--- RECORDS SHOWN ---
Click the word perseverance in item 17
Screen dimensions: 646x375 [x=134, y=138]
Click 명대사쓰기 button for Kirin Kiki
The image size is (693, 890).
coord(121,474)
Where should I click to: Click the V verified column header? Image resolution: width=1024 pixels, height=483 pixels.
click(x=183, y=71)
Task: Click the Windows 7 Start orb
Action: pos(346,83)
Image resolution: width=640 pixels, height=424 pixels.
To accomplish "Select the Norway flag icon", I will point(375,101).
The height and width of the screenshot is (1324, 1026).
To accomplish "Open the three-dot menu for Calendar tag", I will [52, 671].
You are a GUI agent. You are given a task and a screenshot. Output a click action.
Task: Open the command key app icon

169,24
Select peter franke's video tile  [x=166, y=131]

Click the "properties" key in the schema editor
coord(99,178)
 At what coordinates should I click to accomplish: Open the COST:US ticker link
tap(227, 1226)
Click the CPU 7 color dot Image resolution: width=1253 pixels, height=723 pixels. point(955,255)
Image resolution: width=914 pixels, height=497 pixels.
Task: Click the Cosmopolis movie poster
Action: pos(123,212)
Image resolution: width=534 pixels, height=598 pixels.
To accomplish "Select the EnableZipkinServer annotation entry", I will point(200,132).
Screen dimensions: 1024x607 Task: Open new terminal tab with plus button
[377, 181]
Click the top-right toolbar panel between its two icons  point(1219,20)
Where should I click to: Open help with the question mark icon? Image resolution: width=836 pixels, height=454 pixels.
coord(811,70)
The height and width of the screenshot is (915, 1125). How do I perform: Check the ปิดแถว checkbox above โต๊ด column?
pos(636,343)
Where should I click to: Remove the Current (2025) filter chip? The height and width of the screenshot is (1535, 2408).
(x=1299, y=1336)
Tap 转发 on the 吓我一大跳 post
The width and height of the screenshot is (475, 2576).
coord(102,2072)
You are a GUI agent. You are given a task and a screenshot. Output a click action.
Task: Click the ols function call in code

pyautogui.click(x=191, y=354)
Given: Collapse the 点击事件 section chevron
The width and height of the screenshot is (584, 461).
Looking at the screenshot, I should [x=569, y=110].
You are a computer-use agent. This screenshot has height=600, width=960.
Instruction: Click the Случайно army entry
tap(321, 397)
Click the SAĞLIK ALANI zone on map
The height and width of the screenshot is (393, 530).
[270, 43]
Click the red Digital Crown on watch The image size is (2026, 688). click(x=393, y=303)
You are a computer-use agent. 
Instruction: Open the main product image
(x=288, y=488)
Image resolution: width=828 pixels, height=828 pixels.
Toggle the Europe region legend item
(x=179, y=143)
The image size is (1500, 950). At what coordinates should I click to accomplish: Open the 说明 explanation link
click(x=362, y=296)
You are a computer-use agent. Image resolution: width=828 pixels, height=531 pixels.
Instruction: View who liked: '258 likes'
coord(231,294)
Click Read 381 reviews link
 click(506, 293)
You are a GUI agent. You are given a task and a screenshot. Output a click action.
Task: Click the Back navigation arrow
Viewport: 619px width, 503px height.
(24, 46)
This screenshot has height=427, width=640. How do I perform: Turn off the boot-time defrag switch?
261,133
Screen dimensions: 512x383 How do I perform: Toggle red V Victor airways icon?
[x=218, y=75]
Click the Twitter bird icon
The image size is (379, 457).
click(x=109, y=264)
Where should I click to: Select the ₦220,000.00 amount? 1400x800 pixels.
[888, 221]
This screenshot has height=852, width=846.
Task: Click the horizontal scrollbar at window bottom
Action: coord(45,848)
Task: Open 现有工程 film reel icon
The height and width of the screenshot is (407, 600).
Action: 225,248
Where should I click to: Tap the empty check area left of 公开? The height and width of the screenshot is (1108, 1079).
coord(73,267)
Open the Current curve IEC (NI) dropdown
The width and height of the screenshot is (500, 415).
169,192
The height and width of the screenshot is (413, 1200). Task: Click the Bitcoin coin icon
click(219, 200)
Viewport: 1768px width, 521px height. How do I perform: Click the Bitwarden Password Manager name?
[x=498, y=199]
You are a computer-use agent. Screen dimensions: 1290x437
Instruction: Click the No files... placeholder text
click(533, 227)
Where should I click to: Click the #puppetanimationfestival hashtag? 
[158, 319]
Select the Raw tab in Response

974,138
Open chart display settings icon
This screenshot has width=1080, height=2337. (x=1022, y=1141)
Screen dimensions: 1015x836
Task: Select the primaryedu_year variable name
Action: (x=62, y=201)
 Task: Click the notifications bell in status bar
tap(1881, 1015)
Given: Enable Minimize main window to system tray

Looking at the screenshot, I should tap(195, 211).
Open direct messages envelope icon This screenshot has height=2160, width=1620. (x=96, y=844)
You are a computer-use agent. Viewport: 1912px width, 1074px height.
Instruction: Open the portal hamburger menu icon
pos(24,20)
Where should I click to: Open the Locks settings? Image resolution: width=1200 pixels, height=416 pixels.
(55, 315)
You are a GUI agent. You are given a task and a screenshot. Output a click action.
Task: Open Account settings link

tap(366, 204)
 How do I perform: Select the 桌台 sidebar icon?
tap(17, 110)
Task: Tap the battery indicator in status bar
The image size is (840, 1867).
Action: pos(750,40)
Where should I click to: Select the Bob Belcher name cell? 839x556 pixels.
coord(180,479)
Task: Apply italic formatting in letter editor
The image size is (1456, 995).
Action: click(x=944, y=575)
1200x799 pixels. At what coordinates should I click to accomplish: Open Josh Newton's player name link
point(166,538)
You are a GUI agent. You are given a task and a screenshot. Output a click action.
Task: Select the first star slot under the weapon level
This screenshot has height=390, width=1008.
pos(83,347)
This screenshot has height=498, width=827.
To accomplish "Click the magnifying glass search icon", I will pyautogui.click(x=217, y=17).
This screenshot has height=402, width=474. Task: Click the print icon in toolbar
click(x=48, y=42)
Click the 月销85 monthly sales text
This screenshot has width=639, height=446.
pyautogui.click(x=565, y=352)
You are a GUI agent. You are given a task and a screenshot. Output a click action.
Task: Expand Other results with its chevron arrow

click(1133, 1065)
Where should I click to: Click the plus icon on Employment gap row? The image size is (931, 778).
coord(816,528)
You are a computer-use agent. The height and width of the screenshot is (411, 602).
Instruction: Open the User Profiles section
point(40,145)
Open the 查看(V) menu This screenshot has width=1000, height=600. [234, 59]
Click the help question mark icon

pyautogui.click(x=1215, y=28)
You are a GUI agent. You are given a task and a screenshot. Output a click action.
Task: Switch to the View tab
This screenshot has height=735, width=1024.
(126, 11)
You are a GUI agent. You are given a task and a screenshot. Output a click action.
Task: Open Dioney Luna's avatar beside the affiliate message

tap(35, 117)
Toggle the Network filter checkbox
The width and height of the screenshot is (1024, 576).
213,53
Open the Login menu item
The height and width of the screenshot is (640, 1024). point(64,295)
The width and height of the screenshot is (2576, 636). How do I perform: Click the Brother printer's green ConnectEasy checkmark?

--- TASK DETAILS ---
Where a line in the records above contains the string "computer", return that line.

--- TASK RESPONSE ---
You are a computer-use agent. This screenshot has height=600, width=960.
You are a computer-use agent. 
You are a computer-use agent. Image resolution: width=828 pixels, height=531 pixels.
You are a computer-use agent. Screen dimensions: 1290x437
You are a computer-use agent. Viewport: 1912px width, 1074px height.
You are a computer-use agent. The height and width of the screenshot is (411, 602).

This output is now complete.